• [Given passage]:
┏━━
In one embodiment, the walls may be installed in the system by inserting them into a U-shaped ceiling channel assembly that is attached to a ceiling grid via one or more caddy clips, which may be removably attached to the ceiling grid. For example, the caddy clips may be attached to the ceiling grid by turning them clockwise, and may be disengaged from the ceiling grid by turning them counter-clockwise. The walls may be lifted into the ceiling channel assembly and then lowered into a U-shaped floor channel assembly. The floor channel assembly may encapsulate the lower portions of the walls on each lateral side and absorb their weight. To accommodate uneven floor surfaces, the disclosed floor channel assembly may be used to easily adjust the height of the walls so that the walls are level, plumb, and square. In one embodiment, the disclosed floor channel assembly includes a leveling guide assembly that can be oriented within the floor channel assembly to have any one of multiple configurations, each configuration providing a different range of height adjustments to the walls.
┗━━
• [Excerpted data]:
┏━━
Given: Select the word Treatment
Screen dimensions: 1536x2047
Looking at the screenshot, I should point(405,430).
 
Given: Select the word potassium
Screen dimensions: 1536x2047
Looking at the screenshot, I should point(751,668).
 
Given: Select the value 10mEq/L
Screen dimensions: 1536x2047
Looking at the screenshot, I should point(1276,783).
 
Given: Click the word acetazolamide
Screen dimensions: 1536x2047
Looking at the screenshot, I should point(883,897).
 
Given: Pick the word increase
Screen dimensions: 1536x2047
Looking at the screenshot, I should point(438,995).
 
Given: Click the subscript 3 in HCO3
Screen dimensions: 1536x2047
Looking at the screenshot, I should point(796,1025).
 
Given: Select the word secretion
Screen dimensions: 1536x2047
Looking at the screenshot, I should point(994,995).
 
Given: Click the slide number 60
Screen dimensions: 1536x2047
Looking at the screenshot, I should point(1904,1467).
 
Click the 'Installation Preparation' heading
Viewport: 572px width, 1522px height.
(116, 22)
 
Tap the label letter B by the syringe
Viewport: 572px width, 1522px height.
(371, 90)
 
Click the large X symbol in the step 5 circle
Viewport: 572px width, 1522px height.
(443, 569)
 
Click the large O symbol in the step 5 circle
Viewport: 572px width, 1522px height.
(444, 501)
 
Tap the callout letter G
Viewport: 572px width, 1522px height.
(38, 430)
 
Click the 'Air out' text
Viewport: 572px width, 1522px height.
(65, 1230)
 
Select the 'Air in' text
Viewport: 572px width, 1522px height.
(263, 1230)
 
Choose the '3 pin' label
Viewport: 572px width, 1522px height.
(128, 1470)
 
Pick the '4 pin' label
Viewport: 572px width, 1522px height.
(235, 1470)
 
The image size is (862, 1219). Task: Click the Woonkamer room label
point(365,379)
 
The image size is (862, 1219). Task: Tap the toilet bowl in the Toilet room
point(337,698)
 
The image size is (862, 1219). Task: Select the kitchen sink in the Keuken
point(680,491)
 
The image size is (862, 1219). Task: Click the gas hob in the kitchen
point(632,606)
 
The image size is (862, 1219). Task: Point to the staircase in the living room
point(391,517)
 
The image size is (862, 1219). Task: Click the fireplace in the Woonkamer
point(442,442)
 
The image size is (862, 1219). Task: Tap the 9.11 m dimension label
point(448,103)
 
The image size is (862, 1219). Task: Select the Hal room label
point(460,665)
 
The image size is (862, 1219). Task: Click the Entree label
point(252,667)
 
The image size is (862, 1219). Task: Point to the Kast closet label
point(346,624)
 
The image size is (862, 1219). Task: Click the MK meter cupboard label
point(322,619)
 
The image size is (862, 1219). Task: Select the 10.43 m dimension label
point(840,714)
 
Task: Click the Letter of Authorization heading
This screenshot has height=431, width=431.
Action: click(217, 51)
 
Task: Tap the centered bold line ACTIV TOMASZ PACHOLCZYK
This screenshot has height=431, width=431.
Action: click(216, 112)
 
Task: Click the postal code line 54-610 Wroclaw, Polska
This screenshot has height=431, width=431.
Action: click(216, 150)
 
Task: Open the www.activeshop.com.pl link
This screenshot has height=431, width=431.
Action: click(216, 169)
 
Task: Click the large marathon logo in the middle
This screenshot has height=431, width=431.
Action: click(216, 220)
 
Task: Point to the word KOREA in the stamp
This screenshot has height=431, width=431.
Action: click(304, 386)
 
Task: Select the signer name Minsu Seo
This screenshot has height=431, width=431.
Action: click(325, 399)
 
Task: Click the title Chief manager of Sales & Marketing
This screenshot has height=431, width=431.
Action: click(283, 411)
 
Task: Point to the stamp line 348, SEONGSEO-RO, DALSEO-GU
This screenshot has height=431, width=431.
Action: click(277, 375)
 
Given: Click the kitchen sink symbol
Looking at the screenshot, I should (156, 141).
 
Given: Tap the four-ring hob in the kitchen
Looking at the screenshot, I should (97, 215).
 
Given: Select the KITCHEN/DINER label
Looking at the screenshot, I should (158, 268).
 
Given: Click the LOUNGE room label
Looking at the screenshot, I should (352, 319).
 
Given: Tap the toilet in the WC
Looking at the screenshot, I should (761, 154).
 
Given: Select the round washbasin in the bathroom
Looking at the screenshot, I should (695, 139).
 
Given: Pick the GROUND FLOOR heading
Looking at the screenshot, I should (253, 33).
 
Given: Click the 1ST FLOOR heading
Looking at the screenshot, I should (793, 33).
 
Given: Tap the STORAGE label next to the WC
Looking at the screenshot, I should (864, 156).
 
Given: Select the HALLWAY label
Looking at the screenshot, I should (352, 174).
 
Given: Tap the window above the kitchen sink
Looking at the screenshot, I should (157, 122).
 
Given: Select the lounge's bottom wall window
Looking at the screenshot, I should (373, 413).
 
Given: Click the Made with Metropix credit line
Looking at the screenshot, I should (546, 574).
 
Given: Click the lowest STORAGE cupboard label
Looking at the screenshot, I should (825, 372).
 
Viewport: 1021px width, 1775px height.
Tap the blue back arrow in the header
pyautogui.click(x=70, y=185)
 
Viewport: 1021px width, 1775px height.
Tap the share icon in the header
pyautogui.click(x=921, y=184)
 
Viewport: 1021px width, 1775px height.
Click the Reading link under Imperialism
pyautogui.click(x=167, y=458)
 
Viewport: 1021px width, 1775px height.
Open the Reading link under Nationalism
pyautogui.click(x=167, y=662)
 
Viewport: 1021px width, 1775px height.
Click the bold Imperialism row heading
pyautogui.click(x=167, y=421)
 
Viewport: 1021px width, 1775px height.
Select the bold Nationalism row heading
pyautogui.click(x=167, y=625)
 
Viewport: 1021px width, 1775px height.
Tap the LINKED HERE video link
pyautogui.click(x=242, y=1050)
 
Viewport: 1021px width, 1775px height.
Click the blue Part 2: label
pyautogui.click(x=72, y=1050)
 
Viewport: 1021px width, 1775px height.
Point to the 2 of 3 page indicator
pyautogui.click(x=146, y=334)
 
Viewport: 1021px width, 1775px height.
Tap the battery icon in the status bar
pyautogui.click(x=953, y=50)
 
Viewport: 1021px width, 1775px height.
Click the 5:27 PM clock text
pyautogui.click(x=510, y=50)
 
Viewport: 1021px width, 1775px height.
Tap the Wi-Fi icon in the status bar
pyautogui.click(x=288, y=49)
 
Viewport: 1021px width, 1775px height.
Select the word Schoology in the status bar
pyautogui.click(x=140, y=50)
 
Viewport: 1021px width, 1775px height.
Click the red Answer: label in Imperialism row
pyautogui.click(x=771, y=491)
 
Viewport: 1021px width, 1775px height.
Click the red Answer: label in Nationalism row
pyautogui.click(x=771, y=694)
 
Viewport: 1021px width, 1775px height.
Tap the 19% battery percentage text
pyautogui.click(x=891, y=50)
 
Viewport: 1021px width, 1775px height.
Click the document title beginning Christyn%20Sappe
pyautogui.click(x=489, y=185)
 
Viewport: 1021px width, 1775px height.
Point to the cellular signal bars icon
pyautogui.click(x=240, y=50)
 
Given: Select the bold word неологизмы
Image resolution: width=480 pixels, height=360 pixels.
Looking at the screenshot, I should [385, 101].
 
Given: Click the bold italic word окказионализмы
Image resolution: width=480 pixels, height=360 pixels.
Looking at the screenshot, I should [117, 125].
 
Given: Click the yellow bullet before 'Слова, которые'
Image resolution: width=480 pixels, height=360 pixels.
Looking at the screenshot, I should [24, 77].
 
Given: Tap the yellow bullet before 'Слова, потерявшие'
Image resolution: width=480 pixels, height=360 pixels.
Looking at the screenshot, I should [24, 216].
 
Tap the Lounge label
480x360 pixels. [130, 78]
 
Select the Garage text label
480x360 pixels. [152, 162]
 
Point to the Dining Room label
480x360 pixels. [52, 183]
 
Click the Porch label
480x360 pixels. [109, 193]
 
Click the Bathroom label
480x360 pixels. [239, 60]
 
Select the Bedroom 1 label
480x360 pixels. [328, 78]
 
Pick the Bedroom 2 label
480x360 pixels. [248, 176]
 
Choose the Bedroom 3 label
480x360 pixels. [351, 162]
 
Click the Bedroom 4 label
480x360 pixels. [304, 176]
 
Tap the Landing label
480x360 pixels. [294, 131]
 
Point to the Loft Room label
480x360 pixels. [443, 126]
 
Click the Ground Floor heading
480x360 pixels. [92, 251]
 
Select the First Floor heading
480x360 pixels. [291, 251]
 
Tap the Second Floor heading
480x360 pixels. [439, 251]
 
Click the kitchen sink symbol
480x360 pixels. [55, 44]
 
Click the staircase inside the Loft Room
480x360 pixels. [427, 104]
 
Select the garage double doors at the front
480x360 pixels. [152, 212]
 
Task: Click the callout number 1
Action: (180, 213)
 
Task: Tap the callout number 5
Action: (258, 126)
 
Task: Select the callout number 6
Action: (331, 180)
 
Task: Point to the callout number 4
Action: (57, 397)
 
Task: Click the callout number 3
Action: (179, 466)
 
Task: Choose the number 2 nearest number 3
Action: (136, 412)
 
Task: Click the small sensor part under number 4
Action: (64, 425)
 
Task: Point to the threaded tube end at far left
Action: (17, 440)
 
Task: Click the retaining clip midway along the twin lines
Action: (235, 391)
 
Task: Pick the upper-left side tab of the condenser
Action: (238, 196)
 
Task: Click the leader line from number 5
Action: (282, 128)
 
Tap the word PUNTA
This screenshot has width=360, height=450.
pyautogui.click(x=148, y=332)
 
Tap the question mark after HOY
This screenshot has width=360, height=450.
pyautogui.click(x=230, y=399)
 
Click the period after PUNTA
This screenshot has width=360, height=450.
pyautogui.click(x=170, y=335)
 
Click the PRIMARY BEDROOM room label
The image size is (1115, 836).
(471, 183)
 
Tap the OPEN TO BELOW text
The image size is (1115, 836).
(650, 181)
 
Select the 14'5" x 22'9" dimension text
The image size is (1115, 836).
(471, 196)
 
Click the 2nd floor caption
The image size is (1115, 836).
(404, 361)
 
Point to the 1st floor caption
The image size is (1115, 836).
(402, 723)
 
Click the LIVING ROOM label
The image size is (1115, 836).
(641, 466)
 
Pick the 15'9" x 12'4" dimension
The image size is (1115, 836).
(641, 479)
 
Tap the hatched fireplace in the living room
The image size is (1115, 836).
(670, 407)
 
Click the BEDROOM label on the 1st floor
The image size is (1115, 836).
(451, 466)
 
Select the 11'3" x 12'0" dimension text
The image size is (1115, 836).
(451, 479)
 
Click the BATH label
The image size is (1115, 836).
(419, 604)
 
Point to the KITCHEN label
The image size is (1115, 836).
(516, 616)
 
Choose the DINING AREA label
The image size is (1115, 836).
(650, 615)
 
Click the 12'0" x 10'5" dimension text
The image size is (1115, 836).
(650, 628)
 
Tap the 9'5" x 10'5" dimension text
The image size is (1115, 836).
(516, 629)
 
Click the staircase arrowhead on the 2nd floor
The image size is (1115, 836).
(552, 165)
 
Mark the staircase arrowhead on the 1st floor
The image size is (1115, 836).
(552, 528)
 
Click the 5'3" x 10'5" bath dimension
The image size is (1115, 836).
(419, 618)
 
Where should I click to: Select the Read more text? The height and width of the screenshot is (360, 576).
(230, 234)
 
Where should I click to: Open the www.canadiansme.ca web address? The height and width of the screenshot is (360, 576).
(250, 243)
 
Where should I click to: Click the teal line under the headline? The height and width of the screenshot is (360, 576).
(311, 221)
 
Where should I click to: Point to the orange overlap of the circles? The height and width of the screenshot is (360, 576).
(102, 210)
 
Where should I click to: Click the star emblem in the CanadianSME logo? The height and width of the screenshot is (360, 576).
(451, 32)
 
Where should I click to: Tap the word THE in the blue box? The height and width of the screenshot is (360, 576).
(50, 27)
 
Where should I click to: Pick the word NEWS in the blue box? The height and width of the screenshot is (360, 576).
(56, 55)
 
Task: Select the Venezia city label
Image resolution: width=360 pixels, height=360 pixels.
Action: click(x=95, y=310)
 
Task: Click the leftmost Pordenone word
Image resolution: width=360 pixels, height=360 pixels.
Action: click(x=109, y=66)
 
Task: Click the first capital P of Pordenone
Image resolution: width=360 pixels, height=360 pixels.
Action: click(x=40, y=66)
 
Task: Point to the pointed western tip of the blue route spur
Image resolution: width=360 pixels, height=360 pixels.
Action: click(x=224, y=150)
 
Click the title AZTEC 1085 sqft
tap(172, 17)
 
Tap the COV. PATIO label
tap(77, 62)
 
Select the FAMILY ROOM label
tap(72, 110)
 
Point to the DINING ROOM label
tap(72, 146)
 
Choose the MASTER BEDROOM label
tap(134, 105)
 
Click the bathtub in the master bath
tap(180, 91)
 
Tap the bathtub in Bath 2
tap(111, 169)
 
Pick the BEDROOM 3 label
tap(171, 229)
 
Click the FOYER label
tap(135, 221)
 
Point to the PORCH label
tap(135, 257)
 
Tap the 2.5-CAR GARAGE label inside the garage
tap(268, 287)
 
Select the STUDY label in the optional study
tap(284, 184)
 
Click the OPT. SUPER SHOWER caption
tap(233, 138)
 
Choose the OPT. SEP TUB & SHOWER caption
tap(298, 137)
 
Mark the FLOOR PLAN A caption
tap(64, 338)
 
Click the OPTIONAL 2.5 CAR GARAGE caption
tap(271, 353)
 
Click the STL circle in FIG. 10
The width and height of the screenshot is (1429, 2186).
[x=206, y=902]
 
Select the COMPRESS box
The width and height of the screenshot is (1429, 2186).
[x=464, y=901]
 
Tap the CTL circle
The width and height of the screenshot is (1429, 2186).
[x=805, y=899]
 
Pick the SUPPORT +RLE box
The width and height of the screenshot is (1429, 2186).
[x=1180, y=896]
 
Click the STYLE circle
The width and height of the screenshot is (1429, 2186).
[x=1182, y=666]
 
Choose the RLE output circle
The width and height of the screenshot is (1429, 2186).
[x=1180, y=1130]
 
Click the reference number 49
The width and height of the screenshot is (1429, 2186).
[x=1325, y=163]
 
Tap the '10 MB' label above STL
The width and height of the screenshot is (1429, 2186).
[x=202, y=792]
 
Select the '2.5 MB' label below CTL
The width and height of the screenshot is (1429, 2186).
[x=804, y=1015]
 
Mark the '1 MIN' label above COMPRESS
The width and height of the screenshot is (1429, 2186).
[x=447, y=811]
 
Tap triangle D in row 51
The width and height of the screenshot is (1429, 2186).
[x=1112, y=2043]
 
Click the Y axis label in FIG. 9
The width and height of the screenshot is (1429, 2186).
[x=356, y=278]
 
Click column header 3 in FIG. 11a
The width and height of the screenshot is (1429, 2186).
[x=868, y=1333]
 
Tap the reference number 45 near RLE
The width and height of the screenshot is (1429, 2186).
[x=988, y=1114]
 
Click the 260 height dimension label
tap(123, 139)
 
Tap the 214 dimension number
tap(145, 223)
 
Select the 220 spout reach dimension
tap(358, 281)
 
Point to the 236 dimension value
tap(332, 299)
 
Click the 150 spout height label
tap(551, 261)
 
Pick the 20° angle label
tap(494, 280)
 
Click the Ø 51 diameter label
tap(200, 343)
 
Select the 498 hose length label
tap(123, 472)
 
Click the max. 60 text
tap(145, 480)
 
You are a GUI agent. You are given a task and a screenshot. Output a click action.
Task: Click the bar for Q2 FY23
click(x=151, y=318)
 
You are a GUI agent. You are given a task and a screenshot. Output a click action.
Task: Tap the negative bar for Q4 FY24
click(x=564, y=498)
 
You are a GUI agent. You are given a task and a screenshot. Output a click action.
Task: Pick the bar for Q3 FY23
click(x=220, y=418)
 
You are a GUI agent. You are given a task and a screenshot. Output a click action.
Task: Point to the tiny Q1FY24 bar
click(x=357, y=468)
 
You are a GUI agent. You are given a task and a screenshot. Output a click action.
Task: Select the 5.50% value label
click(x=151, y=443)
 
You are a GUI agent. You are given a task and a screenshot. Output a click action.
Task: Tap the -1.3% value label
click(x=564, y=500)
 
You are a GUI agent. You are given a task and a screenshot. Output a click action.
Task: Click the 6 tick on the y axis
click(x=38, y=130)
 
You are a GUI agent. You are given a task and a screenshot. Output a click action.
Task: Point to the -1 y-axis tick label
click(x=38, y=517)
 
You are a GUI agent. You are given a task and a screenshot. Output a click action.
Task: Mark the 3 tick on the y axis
┗━━
• [Task requirements]: According to the wall installation passage, how are the caddy clips disengaged from the ceiling grid? Rely solely on the wall installation passage when responding.

• [The result]: By turning them counter-clockwise.